Skin-conformal PMN-PT ultrasonic sensor for cuffless blood pressure sensing via eutectic solder integration

Abstract

Wearable ultrasonic systems are emerging as promising tools for noninvasive cardiovascular monitoring, enabling the real-time assessment of vascular dynamics without the need for cuff-based measurements. However, the integration of high-performance piezoelectric materials into flexible, skin-conformal arrays poses challenges in terms of mechanical stretchability, acoustic fidelity, and scalability. In this study, we present a flexible 5 × 4 ultrasonic transducer array (UTA) based on 1-3 lead magnesium niobate-lead titanate (PMN-PT) composite elements for continuous blood pressure monitoring. To achieve reliable integration, we employed a dual-sided eutectic solder bonding method using an Sn-Bi alloy to ensure low-temperature attachment without depolarization. The fabricated UTA operates at a center frequency of 6.0 MHz with an acceptance angle of 45°, enabling acoustic signal acquisition under varying angular conditions.
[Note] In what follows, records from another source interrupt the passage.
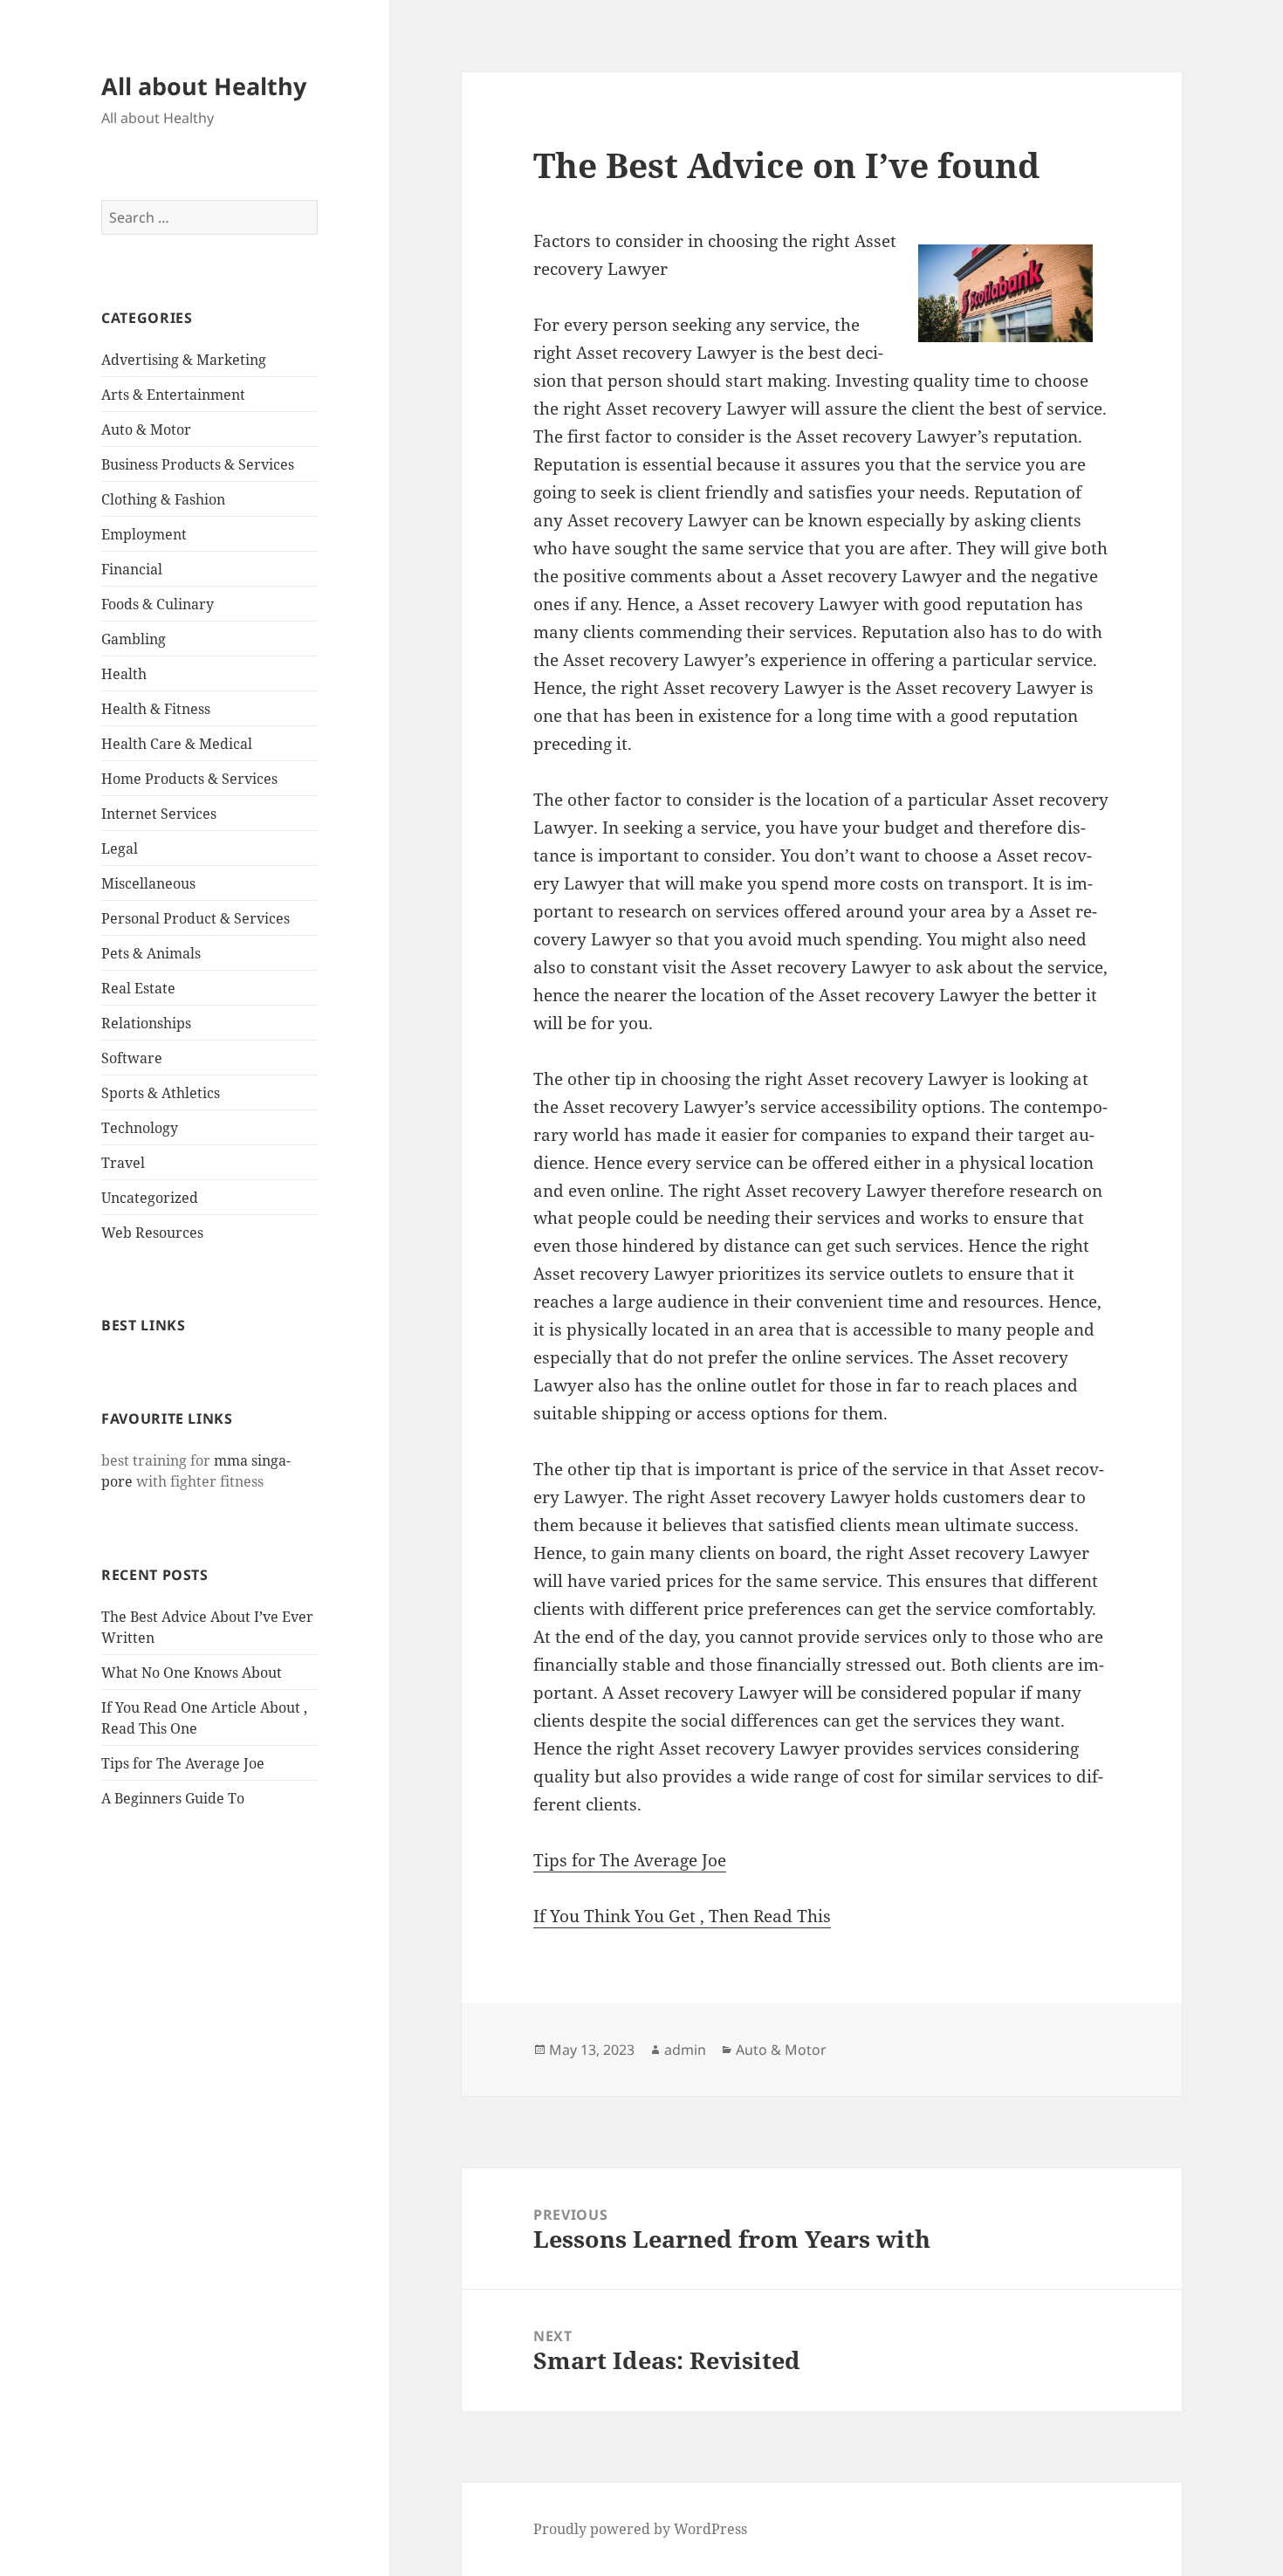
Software (131, 1058)
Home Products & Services (189, 778)
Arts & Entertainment (173, 394)
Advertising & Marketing (183, 359)
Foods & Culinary (157, 604)
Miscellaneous (148, 883)
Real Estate (138, 988)
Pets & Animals (151, 953)
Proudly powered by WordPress (640, 2528)
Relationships (146, 1023)
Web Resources (152, 1232)
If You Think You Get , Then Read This (682, 1916)
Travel (123, 1162)
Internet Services (158, 813)
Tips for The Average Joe (182, 1763)
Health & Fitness (155, 708)
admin (685, 2049)
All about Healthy (203, 86)
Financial (131, 569)
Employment (144, 534)
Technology (139, 1127)
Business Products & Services (197, 464)
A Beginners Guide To (172, 1798)
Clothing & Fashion (163, 499)
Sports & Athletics (160, 1093)
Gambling (133, 639)
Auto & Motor (146, 429)
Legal (119, 848)
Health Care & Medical (176, 743)
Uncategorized (149, 1197)
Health (124, 673)
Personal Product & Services (195, 918)
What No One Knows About (191, 1672)
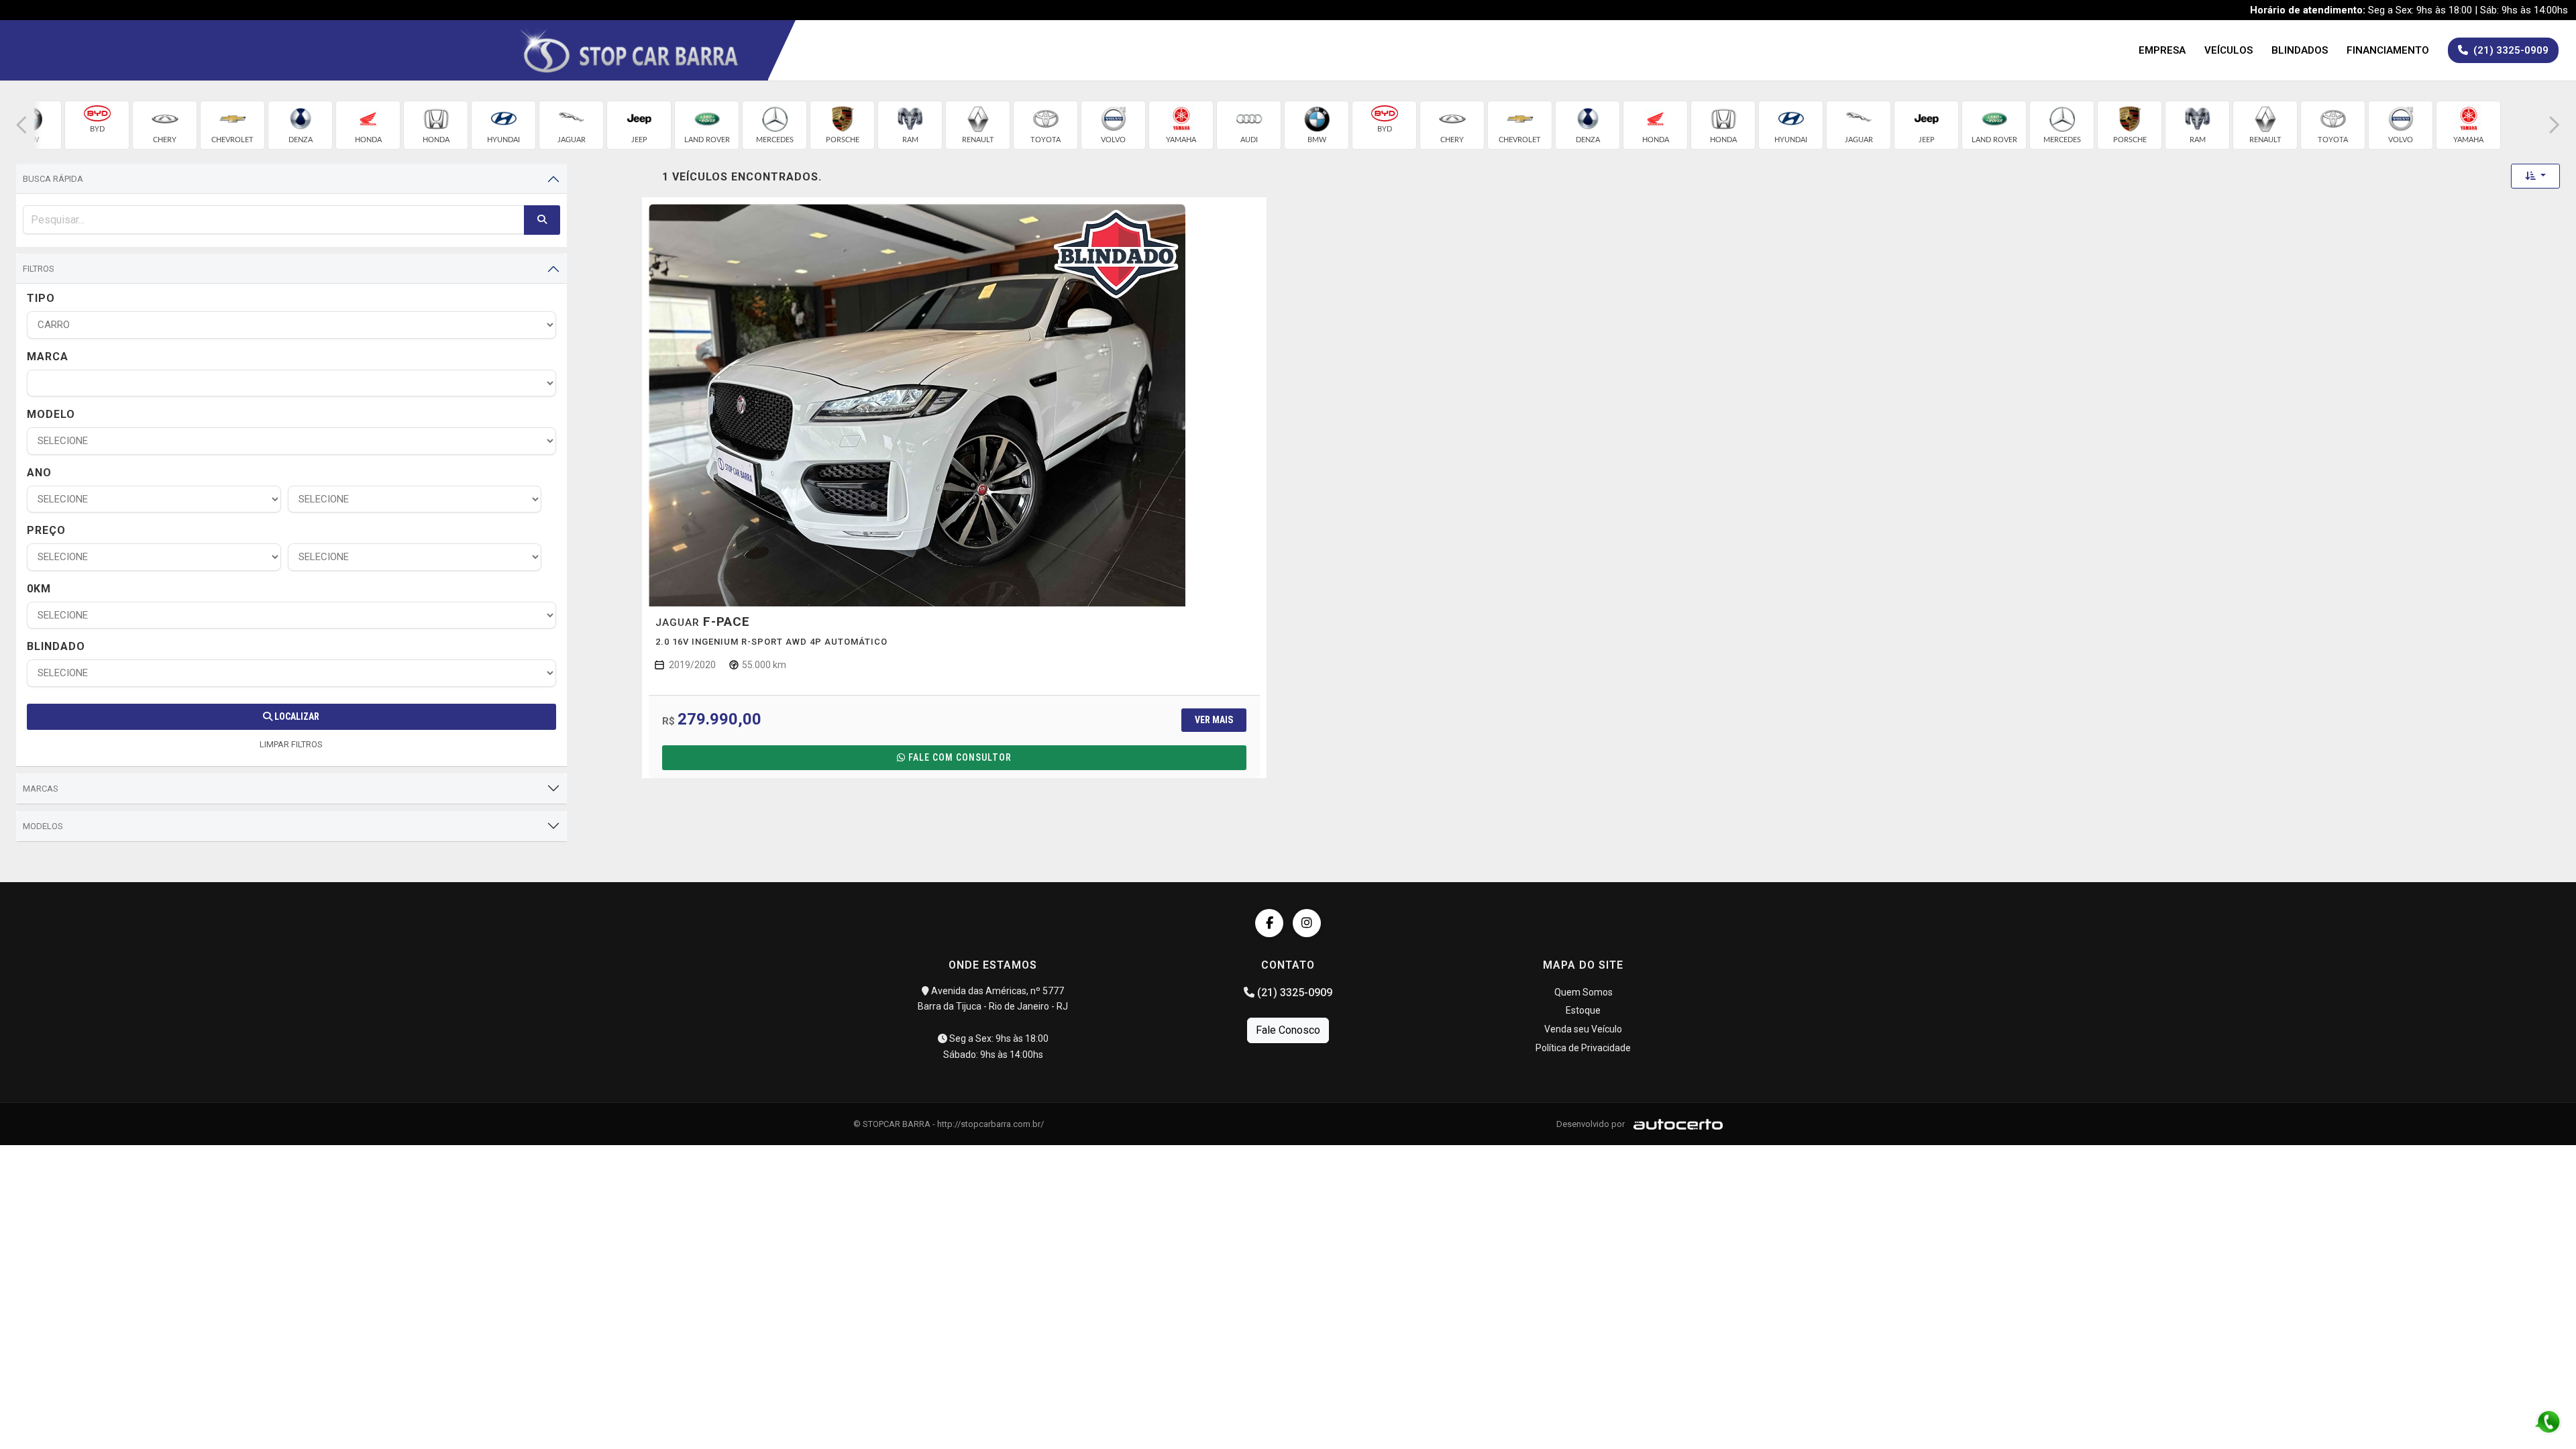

Time-of-flight simulations and in vitro testing of vascular phantoms demonstrated the accurate tracking of vessel diameters and the estimation of real-time blood pressure. The UTA achieved systolic and diastolic pressure measurements within 4 mmHg of those of a commercial reference sensor. These results highlight the feasibility of scalable and flexible ultrasound systems for wearable hemodynamic sensors, suggesting their potential for next-generation point-of-care diagnostics.